◆ TASK INSTRUCTIONS: Below are the entries; tally the lines holding the string "Aile" and give only that figure.

Pixel coordinate grounding data:
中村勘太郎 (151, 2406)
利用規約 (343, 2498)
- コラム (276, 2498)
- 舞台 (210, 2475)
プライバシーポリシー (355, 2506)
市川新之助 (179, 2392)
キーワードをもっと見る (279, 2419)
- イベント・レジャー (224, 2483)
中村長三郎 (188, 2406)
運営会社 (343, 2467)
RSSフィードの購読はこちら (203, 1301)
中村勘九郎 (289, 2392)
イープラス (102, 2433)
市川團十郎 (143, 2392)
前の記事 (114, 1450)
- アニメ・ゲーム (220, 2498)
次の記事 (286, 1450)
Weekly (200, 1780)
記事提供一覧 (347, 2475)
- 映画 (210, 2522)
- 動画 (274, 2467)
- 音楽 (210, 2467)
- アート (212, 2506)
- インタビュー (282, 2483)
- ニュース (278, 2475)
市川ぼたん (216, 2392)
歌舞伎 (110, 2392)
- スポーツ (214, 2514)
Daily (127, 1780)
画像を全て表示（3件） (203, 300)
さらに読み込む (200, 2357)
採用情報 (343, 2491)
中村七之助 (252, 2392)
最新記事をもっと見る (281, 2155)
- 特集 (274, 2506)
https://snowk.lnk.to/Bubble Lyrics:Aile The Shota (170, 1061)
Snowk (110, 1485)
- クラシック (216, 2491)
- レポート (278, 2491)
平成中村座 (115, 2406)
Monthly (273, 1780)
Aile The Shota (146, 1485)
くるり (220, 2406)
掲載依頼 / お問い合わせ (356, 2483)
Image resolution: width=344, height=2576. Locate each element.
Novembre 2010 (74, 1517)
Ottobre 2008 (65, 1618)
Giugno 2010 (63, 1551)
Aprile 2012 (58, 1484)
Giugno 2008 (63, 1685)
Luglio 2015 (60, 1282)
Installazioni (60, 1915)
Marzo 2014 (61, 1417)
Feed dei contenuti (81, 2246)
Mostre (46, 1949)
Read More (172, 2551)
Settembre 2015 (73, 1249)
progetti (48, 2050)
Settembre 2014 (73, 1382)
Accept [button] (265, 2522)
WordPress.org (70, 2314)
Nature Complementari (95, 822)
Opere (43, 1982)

◆ SOLUTION FOR THIS PROBLEM: 2